Le proteste dei Gilet Gialli, la Brexit, l’elezione di una coalizione “populista” in Italia, sono campanelli che non indicano un allarme, ma la presenza di un elefante nella stanza, il mancato riconoscimento del vero problema alla base:
“Come affrontare le sfide del futuro? Quali sarebbero gli strumenti migliori? Se non ci sono, come crearli?”, ogni ideologia politica attuale verrà giudicata dagli storici del futuro su come affronterà questi quesiti.
Nessuno dei sovranisti ha una risposta a ciò, impegnati in un tentativo disperato di riportare alla vita un passato idealizzato, in verità pieno di difetti, sacrificando il presente. Non mi credete? Provate ad ascoltare uno dei loro interventi su “il populista”, poi contate quante volte si ripresenta la domanda “Ma vi ricordate quando…?”.
Gli attuali europeisti, invece, per la maggior parte sono impegnati in una lotta per mantenere lo status quo, senza proporre nulla di nuovo, puntano tutto sulla giustificazione delle politiche passate.

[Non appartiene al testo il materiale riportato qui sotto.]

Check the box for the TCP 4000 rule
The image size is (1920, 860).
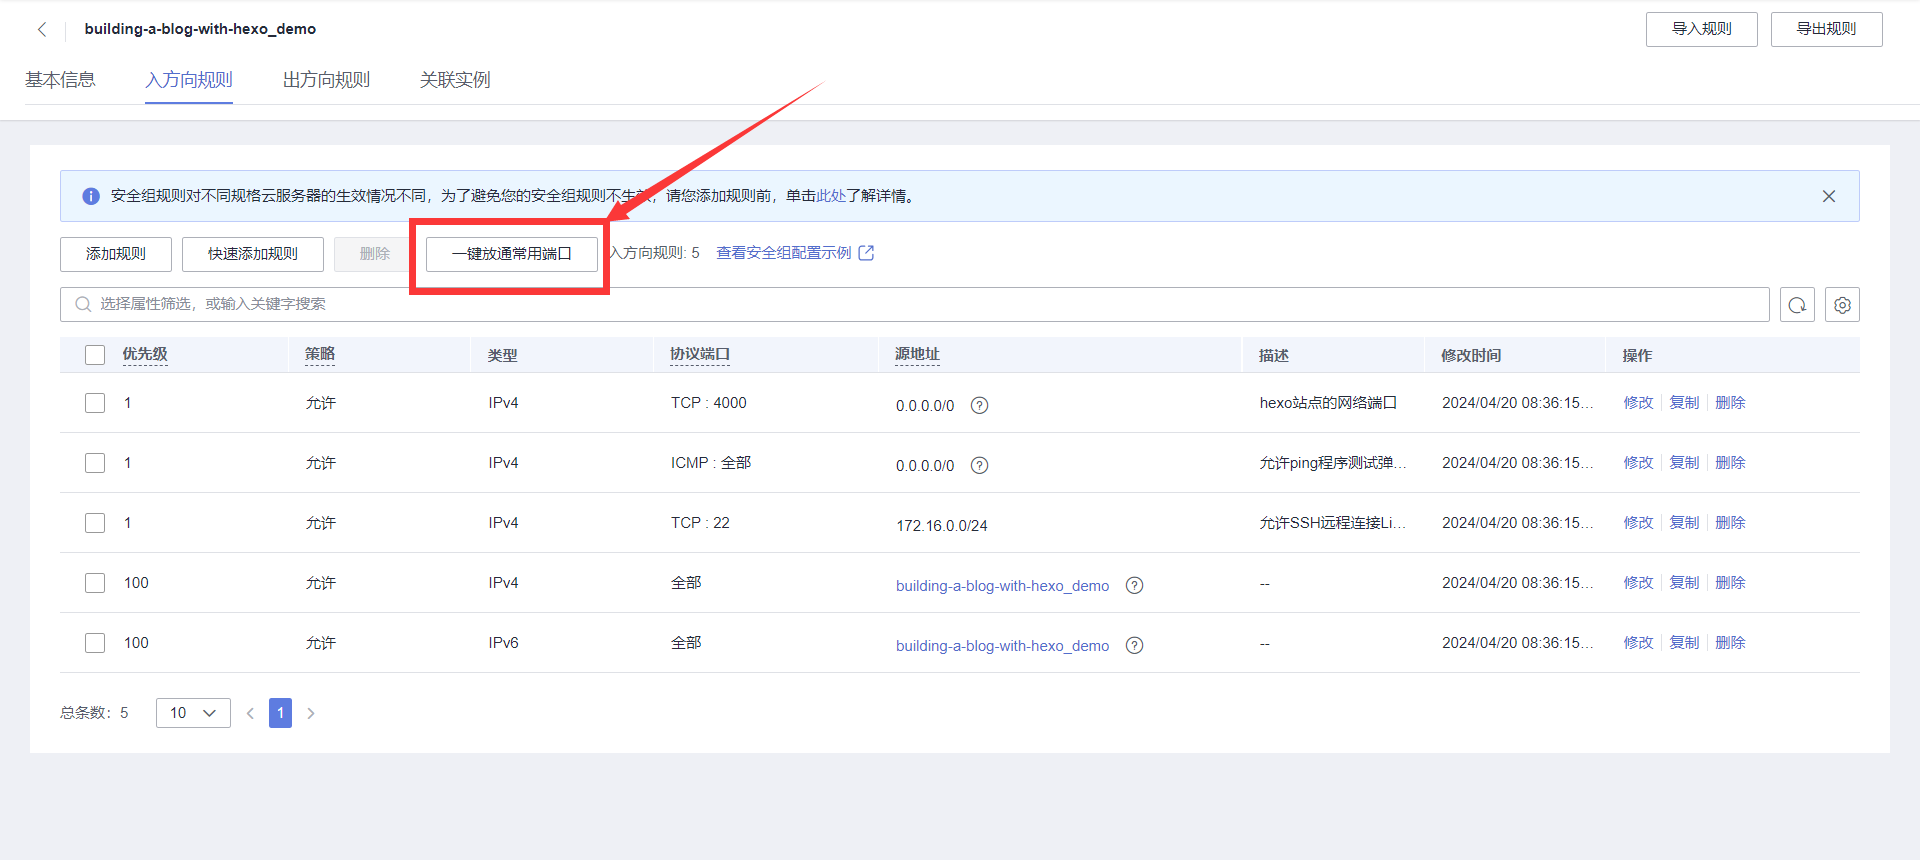(95, 403)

Ripresentare le stesse politiche, anche se hanno funzionato in passato, per risolvere problemi diversi per cui sono state ideate non porterà necessariamente agli stessi risultati. Per ambo le parti in causa non si vedono reali alternative salvo le brutte copie delle ideologie del passato.
Anche se l’Unione Europea potrà sembrare un morto che cammina (un insieme di istituzioni inconcludenti e lontane dalla gente comune, che intervengono solo per ostacolare le decisioni prese dal governo del proprio paese) potenzialmente, però, può essere anche la soluzione migliore per ogni nostro problema, applicando le decisioni più in linea con le necessità del tempo.

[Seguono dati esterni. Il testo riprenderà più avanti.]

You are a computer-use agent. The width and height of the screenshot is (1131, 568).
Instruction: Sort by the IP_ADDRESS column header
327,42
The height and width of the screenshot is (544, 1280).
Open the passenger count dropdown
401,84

Il passato Liberalismo, uscito vittorioso dal confronto dialettico con l’esperienza socialista, sembra oggi entrato in una crisi profonda. A sprofondare sono anche quei partiti tradizionali che, da sempre, ne sostengono la causa, a beneficio dei nuovi partiti populisti che però sembrano essere più capaci a raccogliere consenso che a modificare l’attuale situazione.
Nessuna possibilità di sintesi si vede all’orizzonte.